June 20, 2007: Solid state storage technology is snowballing into mainstream use now, and as its use ramps up costs naturally come down. With this in mind, Solid Data Systems has announced that it is significantly cutting the cost of its family of solid state disk (SSD) systems.

Thanks to the decreasing cost of memory, the company has broken through the once thought impenetrable US$100/Mb (AU$118) price barrier, offering its customers 100 Gigabyte Fibre SSD’s for the amount a 10 Gigabyte SCSI SSD would have set them back in 2002.

This represents a dramatic cost breakthrough, “a 10X price reduction and a 10X density improvement in just five years,” according to Wade Tuma, CEO of Solid Data Systems.

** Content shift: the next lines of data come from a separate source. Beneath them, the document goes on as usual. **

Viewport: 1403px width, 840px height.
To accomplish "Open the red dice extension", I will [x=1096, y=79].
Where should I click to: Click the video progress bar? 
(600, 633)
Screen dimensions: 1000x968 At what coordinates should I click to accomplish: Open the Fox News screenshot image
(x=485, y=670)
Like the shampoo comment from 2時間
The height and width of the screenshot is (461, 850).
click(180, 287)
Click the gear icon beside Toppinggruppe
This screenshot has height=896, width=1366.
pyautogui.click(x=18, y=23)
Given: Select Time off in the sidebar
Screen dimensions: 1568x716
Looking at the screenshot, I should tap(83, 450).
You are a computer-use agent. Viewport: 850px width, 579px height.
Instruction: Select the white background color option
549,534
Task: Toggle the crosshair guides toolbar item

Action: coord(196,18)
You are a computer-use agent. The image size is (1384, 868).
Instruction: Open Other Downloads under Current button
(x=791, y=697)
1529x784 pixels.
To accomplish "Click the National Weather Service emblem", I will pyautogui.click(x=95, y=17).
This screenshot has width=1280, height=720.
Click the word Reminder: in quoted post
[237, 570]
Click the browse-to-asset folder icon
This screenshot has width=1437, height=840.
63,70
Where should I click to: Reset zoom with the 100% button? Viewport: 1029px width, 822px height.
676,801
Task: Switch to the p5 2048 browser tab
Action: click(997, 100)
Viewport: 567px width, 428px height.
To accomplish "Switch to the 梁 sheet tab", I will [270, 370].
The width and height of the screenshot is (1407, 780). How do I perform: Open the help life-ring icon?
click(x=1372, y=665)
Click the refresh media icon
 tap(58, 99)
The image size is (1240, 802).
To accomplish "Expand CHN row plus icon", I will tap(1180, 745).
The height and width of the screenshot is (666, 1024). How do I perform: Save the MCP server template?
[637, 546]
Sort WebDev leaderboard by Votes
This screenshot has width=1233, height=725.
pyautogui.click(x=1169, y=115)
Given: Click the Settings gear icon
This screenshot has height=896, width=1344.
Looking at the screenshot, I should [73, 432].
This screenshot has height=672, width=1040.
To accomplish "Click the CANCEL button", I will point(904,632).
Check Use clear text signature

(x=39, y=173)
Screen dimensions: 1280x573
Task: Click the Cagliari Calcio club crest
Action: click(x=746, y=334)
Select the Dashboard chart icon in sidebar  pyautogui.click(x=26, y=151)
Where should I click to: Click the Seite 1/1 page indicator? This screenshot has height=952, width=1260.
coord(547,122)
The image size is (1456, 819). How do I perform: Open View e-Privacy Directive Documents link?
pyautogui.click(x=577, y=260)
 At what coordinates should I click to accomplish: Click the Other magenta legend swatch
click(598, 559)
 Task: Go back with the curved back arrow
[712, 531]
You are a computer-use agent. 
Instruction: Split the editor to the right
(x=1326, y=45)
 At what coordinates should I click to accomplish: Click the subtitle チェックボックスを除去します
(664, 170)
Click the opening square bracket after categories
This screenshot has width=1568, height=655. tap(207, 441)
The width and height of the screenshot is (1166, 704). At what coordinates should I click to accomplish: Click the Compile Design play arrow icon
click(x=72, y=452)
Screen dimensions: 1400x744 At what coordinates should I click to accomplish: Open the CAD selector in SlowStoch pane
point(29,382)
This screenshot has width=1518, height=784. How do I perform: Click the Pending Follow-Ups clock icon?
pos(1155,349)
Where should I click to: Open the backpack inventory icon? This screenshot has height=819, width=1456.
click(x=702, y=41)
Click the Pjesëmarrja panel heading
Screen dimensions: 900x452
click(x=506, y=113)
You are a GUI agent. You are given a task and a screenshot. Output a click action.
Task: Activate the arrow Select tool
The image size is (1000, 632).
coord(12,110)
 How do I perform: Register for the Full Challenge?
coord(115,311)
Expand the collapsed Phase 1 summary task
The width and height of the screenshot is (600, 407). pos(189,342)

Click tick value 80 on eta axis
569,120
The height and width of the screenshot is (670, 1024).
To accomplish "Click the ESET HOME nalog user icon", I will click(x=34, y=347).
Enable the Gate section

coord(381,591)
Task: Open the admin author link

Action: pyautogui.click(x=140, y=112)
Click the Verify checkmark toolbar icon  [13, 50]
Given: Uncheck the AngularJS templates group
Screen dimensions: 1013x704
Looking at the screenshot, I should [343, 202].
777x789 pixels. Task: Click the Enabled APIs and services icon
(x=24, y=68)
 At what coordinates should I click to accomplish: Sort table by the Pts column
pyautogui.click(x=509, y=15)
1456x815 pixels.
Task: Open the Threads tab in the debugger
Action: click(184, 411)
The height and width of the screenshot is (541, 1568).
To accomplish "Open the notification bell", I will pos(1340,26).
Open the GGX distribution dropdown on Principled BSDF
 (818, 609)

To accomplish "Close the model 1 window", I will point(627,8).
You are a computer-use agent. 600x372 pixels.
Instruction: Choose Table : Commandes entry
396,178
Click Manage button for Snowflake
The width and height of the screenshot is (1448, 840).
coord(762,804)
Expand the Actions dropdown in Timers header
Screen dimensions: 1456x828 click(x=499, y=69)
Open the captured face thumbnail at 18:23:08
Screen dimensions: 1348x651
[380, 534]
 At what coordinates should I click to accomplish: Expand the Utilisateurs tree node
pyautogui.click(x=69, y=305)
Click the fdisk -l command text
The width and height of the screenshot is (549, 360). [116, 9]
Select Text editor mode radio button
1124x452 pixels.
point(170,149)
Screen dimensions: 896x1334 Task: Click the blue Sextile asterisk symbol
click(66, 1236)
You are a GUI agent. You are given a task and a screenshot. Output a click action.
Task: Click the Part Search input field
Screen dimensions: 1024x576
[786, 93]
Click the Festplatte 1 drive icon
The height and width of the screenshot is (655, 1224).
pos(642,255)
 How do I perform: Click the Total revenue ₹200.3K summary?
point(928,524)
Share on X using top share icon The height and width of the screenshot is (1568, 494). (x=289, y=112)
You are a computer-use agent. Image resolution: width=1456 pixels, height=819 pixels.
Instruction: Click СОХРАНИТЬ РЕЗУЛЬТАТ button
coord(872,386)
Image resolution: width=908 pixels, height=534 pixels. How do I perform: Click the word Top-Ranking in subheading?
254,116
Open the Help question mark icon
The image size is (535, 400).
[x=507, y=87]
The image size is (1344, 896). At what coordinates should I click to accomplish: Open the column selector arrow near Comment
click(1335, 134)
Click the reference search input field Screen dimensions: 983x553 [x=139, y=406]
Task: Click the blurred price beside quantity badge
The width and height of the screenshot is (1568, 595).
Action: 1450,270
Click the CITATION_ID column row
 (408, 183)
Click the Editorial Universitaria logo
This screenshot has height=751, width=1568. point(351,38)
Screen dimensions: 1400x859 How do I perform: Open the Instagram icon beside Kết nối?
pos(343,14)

Solid Data claims its SSDs store and retrieve data with a latency of less than 10 microseconds, giving its appliances the lowest latency, non-volatile, external storage systems in the industry.

Despite cost cutting though, SSDs are still pricey. They are more expensive than magnetic disks on a per byte basis, however, Solid Data makes the case that the total cost of ownership (TCO) of its solutions can be significantly lower when server, licensing, power consumption and maintenance expenses are taken into account.